«O seu corpo queria viver, e essa vontade era tão frenética e intensa que o medo da morte enquanto saudade da vida não chegou a aflorar-lhe o espírito.»Paulo Varela Gomes, O verão de 2012 (2013)
Recebi este aniversário como prenda natalícia o livro dum autor desconhecido. Na melhor das hipóteses, tê-lo-ia deixado sossegado nos escaparates das livrarias, por onde os meus passos me vão levando com a frequência ditada pelo hábito e os afazeres do quotidiano me permitem. Paulo Varela Gomes estreia-se no mundo da ficção com O verão de 2012 (2013), centrado no ano em que se reformou e em que as interpretações exotéricas dos calendários maias apontavam como palco duma transformação cósmica ou do próprio fim do mundo. Os prognósticos ou profecias diziam que ocorreria no dia 21 de dezembro. Falharam redondamente e o romance, novela ou mero conto alargado, foi dado à estampa. As laudes de papel encheram-se de carateres impressos com tinta fresca e os diálogos travados pelo psiquiatra-narrador e paciente-protagonista, em forma de notas dispersas e textos fragmentários, foram confiados ao convívio de todos nós.
Tudo começa com o anúncio duma obscura tragédia ocorrida no largo do Rato, verdadeiro leitmotiv literário, cujos contornos precisos só serão revelados nos derradeiros momentos da obra. O alfa e o ómega dum drama acontecido e inspirador dum relatório clínico-criminal circunstanciado. O diagnóstico dum cancro incurável e os efeitos duma grave depressão terão levado o sujeito central da efabulação a esquecer-se do medo da morte ou saudade de vida e a cometer um ato temerário, que o colocaria nas páginas dos mass media planetários. A presença da Troika por essas datas em Lisboa foi determinante para desencadear o conflito e provocar a catástrofe. Os pormenores do insólito são-nos revelados por uma notícia de jornal, transcrita na final secção forjada na tessitura narrativa. Omiti-los-ei. O fascínio dum original é sempre preferível à facilidade dum resumo. Ficamos todos a ganhar.
O dossiê médico organizado pelo arquiteto interno da enunciação pode ainda ser visto como um caleidoscópio de testemunhos diversificados, habilmente urdidos para dar sentidos complementares à trama. Coincidências marcadas por datas e eventos documentados no diário de William Beckford e nos textos do enfermo. Frances Brooke entra em cena e a história epistolar de Lady Julia Mandevile toma conta da intriga. O ato criativo traçado em primeira mão recua e a crítica literária entrelaçada a várias vozes avança. Os juízos políticos de Cúrzio Malaparte sobre as técnicas do golpe de estado são sintetizados e trazem à boleia referências a figuras fundadoras de sistemas ideológicos alternativos de obter a liberdade do homem. Comunistas, anarquistas, capitalistas, fascistas. Palimpsesto sui generis de testemunhos cruzados sobre o theatrum mortis dos nossos tempos conturbados, somatório de episódios quotidianos de revolta e soluções armadas com final feliz.

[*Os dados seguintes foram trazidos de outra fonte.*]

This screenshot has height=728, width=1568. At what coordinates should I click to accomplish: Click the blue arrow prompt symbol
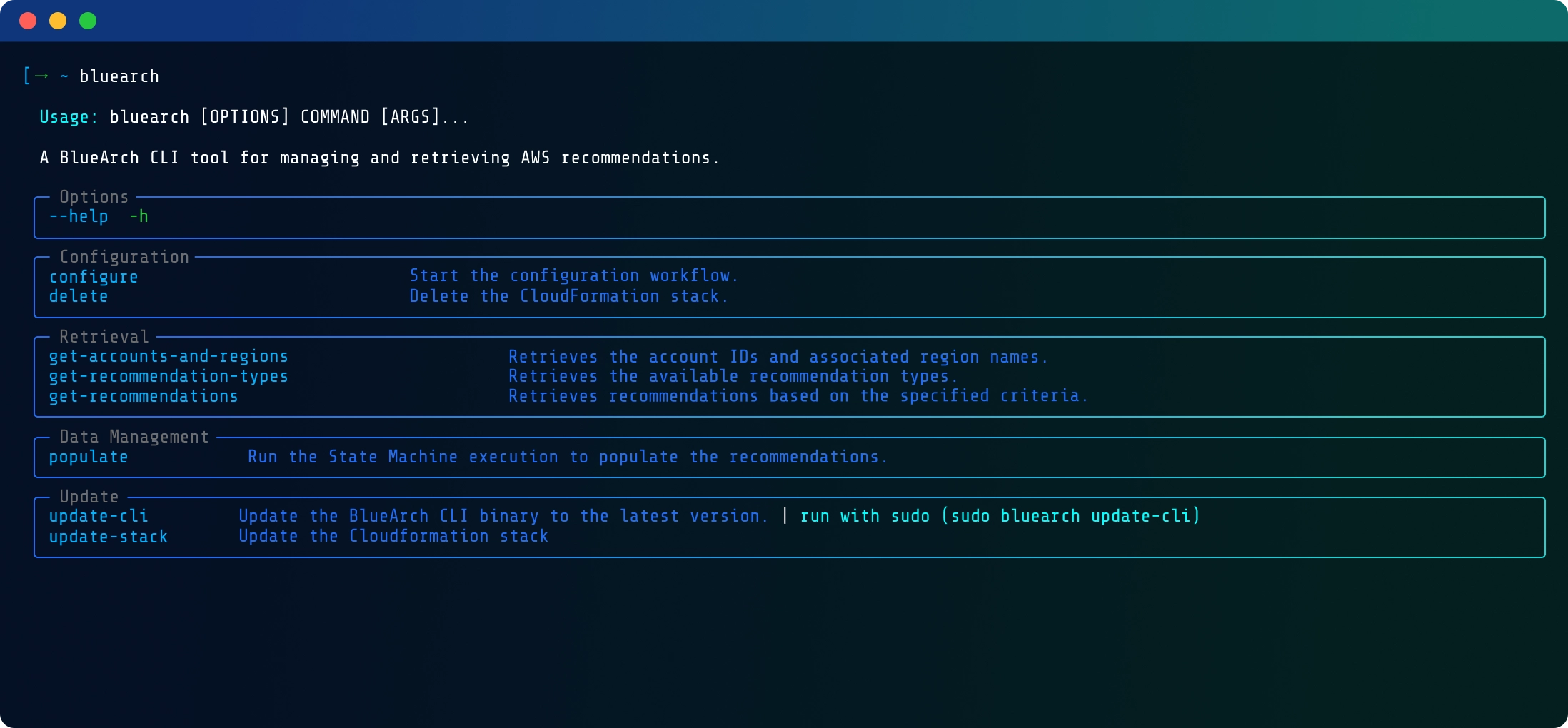pyautogui.click(x=41, y=76)
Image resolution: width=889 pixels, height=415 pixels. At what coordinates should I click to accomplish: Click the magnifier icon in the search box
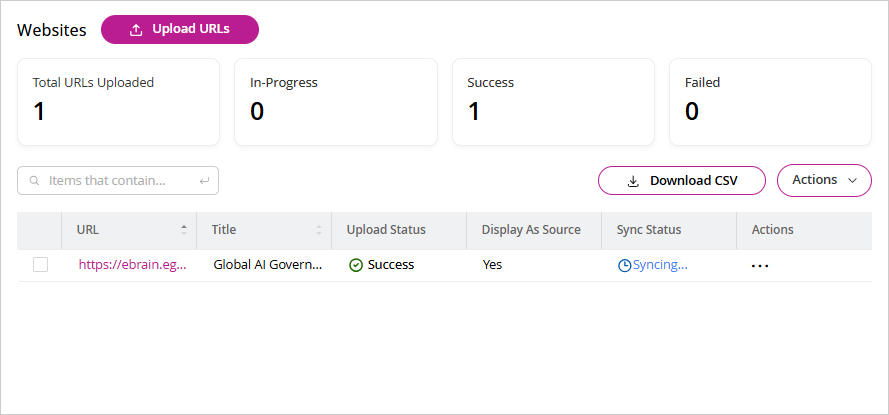pos(35,181)
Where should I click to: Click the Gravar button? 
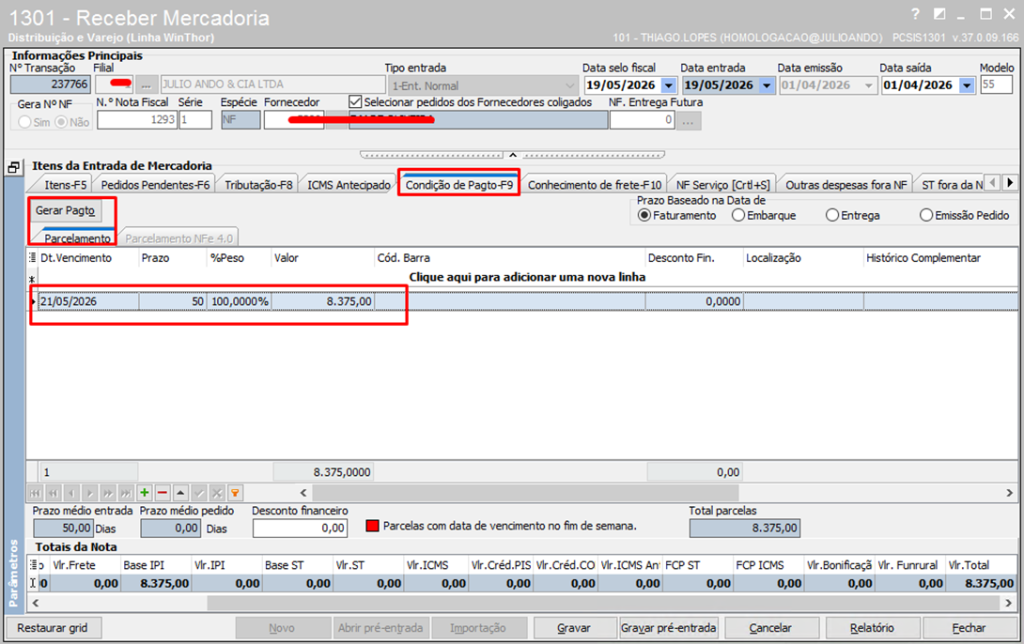click(574, 628)

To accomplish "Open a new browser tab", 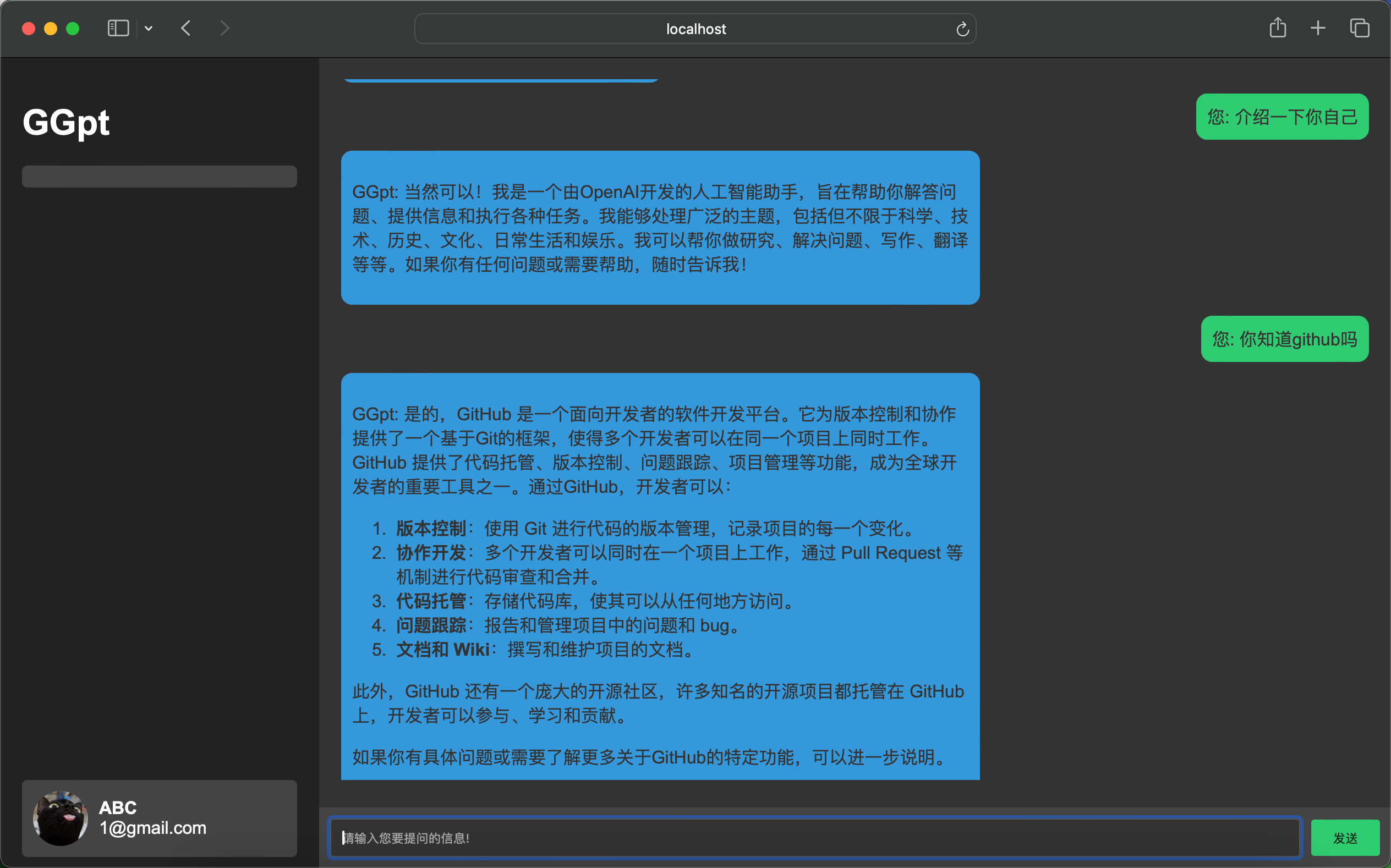I will (1318, 28).
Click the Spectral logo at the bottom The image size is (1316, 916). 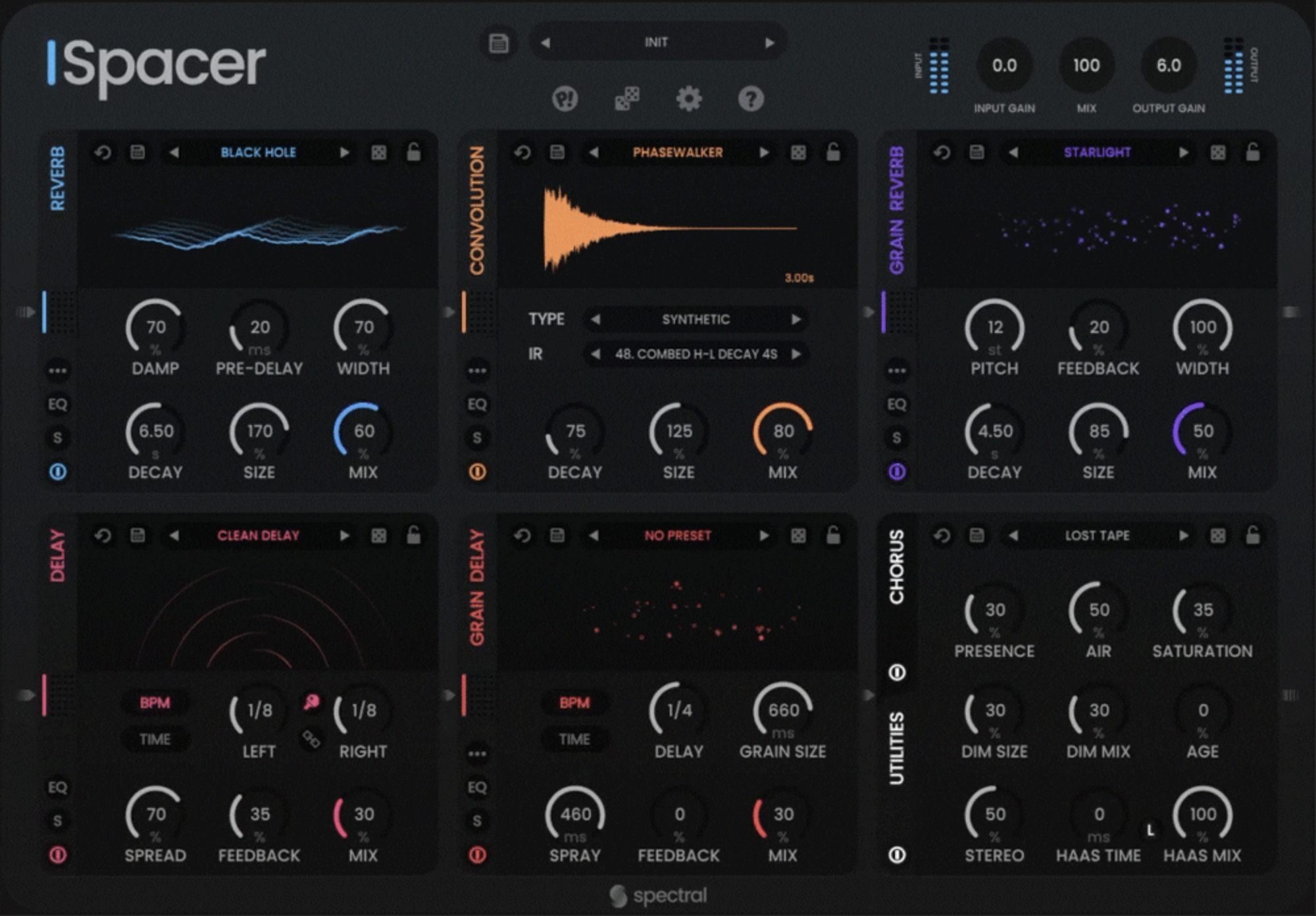658,895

O devir histórico europeu é equacionado e o percurso lusitano questionado. Os relatos de viajantes estrangeiros a Portugal são utilizados para traçar o retrato cultural do país. Depreciativos das gentes e costumes que o habitam, eivados de lugares comuns próprios de quem só vê o que quer ver, inquinados até à medula por um conjunto de preconceitos ancestrais que teimam em manter-se de pedra e cal. As vertigens maníaco-depressivas do herói trágico da crónica levam-no a insurgir-se com esse paradigma de menoridade assumida, apontando a sua indignação sobretudo contra os ensaístas nacionais que mal acabam de atravessar a fronteira se põem logo a enaltecer a terra alheia em detrimento da sua. Pinheiro Tomé da Veiga é destacado mas outros mais são referidos. A ideia de revolta surge no horizonte e o plano de ação é delineado. A retórica neobarroca das virtudes da aldeia esgota-se e a oratória pós-moderna do menosprezo da corte anima-se. A erudição académica abunda em ambos os casos. Pedagógica e enfandonha.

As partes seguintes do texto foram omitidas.